───── 抜粋 ─────

キャッチコピーは「時代が終わる。すべてがはじまる。」[5]「仮面ライダーを愛してくれたあなたへ ― あなたの記憶に、彼らは生きているか。」。
「仮面ライダー平成ジェネレーションズ」シリーズの第3弾で平成仮面ライダー20作記念映画であり、特撮テレビドラマ『仮面ライダージオウ』と『仮面ライダービルド』をメインとしたクロスオーバー作品[6]。『ビルド』としては3本目、『ジオウ』としては1本目の劇場作品である。また、両作品のほか平成仮面ライダーシリーズ第1作である『仮面ライダークウガ』、『ジオウ』と同じくタイムトラベルを題材とした『仮面ライダー電王』、平成仮面ライダーシリーズ10周年記念作品の秋の陣にあたる『仮面ライダーW』も大きく扱われており、平成仮面ライダーシリーズの歴代主役仮面ライダーも登場する[6]。
脚本は『ジオウ』メインライターの下山健人、監督は『ビルド』最多監督の山口恭平がそれぞれ担当[6]。山口は本作品が劇場作品初担当である[6]。
2018年10月14日には茨城県庁前でエキストラ約500人を動員し、県庁前4車線道路を8時間に渡って完全封鎖するという、大がかりなロケが行われた[7]。
- 『仮面ライダービルド』
- テレビシリーズの後日譚として位置付けられており、新世界の戦兎たちが登場する[注釈 2][出典 1]。
- 『仮面ライダージオウ』
- 仮面ライダージオウ ダブルアーマーおよびクウガアーマーがテレビシリーズに先駆けて登場する[15]。また、テレビシリーズにはいずれも別人による変身、もしくは別個に召喚された存在として、EP39とEP40、EP41とEP43には本作品で登場したアナザー電王[16]が、EP43にはアナザーダブルとアナザークウガ[17]がそれぞれ登場する。
- 白倉は、自身のTwitterで「本作品は『ジオウ』テレビシリーズとの直接的なつながりはなく[18]、本作品はパラレルですらない完全な別物である」と発言しており、後にテレビシリーズに登場したダブルライドウォッチとクウガライドウォッチに関しても、本作品とは異なる事件を通じて入手したものとされている[19][注釈 3]。
高校生活を過ごす常磐ソウゴ / 仮面ライダージオウを明光院ゲイツ / 仮面ライダーゲイツとツクヨミが追いかけていたが、ソウゴは記憶が混濁しており、普段とは異なる人格になっていた。その途中、アナザーデンライナーが墜落、その中からアナザー電王が出現した。しかし、正気を取り戻したソウゴはゲイツと共にアナザー電王に立ち向かう。

───── 元データ ─────

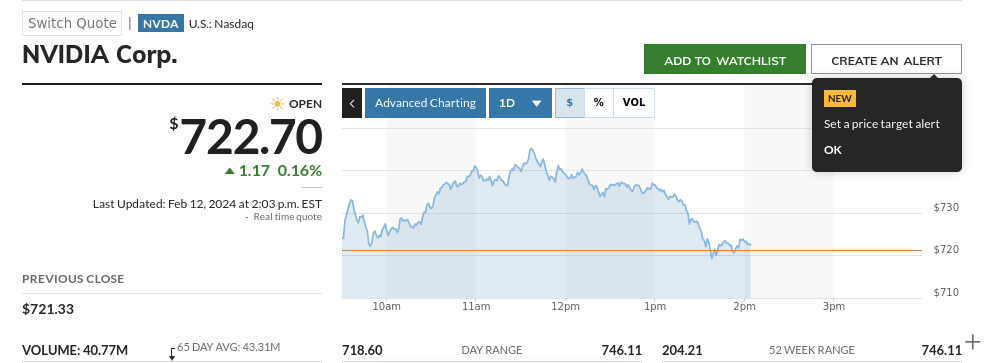This screenshot has height=363, width=990.
Task: Switch chart display to percent mode
Action: coord(599,102)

─────

• 指示: 抜粋のうち「脚本は『ジオウ』メインライタ」を含むところから書き写し、「テレビシリーズの後日譚として位置付けられており、新世界の戦兎たちが登場する[注釈 2][出典 1]。」のあとで止めよ。その際、範囲内の「エキストラ」は「一般参加者」に差し替えること。

• 解答:
脚本は『ジオウ』メインライターの下山健人、監督は『ビルド』最多監督の山口恭平がそれぞれ担当[6]。山口は本作品が劇場作品初担当である[6]。
2018年10月14日には茨城県庁前で一般参加者約500人を動員し、県庁前4車線道路を8時間に渡って完全封鎖するという、大がかりなロケが行われた[7]。
- 『仮面ライダービルド』
- テレビシリーズの後日譚として位置付けられており、新世界の戦兎たちが登場する[注釈 2][出典 1]。